Octopus Deploy gave me a great PowerShell experience, but DSC was a different animal. After a bit of learning, I could demonstrate how to configure a bare metal server (a VM, to be honest) to functional IIS server in minutes. Not only that, I could combine the deployment power of Octopus Deploy with PowerShell DSC and push out configuration to servers just like an application deployment! Now that I had the web administrators on board, I turned to the database administrators. Working with the DBA team, we created a DSC script that would install, configure, and maintain SQL Servers and hooked that up to Octopus as well. The DBA team could now keep tabs on their servers and change things whenever they wanted. This reduced the friction between the Operations team and the DBA team.

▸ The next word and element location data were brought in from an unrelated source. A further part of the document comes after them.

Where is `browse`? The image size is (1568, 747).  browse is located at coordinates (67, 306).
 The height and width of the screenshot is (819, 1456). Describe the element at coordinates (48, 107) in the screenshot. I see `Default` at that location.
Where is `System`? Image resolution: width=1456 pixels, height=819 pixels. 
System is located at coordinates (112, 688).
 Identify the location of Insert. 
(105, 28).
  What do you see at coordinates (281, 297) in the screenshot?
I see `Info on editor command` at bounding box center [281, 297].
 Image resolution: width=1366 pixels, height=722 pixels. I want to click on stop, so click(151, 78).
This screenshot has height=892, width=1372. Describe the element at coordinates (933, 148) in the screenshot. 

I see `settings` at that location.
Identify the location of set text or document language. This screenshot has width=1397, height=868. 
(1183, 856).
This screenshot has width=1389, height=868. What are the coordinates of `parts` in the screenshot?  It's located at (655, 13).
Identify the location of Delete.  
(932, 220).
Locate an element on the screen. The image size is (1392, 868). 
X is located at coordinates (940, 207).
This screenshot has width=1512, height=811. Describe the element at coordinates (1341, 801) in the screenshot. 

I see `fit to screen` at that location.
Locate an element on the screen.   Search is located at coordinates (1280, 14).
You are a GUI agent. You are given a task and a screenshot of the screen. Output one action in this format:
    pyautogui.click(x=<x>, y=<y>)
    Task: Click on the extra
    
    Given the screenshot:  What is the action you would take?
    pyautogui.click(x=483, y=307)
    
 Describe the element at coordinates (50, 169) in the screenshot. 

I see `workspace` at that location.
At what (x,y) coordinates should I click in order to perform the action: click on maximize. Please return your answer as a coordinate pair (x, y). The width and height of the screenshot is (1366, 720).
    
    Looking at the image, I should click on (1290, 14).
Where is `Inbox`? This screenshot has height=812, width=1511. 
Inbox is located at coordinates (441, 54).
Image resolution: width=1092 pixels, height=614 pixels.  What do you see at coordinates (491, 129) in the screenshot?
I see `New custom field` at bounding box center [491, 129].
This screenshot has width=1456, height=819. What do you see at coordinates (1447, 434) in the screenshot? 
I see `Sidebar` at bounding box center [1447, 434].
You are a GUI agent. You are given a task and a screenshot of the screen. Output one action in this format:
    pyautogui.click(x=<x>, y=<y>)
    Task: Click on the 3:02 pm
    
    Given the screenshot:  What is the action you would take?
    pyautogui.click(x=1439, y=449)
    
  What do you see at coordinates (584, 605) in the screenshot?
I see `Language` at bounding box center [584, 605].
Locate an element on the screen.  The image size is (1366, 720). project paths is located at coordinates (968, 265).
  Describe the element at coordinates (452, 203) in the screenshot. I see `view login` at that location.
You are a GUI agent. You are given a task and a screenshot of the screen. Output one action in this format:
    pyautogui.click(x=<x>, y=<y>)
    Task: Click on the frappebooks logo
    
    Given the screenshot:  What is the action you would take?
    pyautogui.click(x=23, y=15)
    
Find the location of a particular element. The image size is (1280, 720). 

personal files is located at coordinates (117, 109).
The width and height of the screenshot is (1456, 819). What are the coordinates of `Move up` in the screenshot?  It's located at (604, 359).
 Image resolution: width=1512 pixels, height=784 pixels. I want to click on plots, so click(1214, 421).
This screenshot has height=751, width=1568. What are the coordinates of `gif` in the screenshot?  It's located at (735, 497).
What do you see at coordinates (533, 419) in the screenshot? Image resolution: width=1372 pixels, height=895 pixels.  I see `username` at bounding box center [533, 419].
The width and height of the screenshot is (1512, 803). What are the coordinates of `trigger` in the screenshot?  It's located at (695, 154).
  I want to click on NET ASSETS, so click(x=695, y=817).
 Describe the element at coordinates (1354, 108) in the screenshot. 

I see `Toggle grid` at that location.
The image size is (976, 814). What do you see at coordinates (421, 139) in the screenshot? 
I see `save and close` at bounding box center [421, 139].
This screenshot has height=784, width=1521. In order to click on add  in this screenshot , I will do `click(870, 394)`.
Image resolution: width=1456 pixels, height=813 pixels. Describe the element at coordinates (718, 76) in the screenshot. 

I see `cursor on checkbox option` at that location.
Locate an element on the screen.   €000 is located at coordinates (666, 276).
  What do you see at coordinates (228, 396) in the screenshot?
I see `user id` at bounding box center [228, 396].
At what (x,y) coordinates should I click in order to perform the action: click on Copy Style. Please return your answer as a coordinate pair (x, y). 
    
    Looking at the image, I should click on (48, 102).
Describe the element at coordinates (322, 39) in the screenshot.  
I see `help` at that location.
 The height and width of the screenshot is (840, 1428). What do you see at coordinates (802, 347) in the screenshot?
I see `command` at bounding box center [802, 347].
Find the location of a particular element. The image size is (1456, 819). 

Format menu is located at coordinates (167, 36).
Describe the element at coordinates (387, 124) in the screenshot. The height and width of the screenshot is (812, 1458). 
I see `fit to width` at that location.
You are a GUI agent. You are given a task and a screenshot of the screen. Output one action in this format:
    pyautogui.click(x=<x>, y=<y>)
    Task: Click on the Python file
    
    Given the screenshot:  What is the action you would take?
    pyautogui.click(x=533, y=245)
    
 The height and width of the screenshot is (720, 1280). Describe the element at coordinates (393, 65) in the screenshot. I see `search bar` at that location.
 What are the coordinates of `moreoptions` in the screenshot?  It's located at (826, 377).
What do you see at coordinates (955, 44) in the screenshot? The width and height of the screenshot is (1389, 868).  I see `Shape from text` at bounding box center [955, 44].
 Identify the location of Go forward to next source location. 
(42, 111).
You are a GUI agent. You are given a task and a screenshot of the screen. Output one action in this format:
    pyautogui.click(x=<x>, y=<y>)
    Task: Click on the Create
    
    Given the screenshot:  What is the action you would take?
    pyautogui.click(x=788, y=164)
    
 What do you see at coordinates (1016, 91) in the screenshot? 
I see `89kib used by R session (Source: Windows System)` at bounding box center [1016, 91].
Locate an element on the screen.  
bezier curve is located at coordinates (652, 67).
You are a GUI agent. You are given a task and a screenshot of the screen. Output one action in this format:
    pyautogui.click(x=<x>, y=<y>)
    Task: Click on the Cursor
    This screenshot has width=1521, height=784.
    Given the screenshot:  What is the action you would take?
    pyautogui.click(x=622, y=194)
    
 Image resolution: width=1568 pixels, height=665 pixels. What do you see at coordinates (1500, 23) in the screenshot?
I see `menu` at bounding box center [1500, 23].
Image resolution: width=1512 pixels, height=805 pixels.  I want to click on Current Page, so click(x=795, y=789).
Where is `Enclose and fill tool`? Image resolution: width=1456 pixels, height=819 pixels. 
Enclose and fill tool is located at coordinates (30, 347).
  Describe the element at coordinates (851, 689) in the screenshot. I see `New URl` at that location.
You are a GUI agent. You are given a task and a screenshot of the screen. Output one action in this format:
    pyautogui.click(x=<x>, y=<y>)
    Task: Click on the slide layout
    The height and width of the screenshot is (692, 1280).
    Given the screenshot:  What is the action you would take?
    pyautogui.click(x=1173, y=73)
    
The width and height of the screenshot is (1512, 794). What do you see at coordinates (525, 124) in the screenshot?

DSC also reduced friction between operations and application development because Operations no longer needed to be involved in the installation or configuration of either IIS or SQL Server; their job was solely focused on hardware and Virtual Machine (VM) health. DSC was being executed through Octopus Deploy using service accounts, which meant non-operations personnel no longer needed administrator rights to servers, which made security personnel very happy. Because DSC is self-documenting and version controlled, if operations needed to see how something was being configured, they could consult version control.

The (eventual) result

None of this happened overnight. At this point, we’re at the beginning of 2019 and close to the end of my career in state government, but I’d implemented Continuous Integration (CI) with builds that automatically ran whenever a check-in was performed. Most projects had implemented Continuous Delivery (CD), so after a CI build completed, it would automatically deploy to the lower-level environments for the testers and business analysts to begin their approval processes. I’d automated the following:

  1. Deployment of ASP.NET web code.
  2. Windows Services.
  3. Database deployments.
  4. SQL Server Reporting Services (SSRS) reports.
  5. SQL Server Integration Services (SSIS) packages.
  6. Console applications.
  7. Java applications to WildFly.

I remember a compliment from a developer who said he loved the fact he could click merge, go get coffee, and when he got back, his app was deployed.


Introducing change and DevOps concepts in a government organization can be slow and challenging, but it’s definitely possible. I was successful by prioritizing and tackling the biggest problems first, buying tools to simplify and standardize, and by focusing on communication and collaboration to get other teams on board we made constant progress that allowed us to chip away at the obstacles one by one.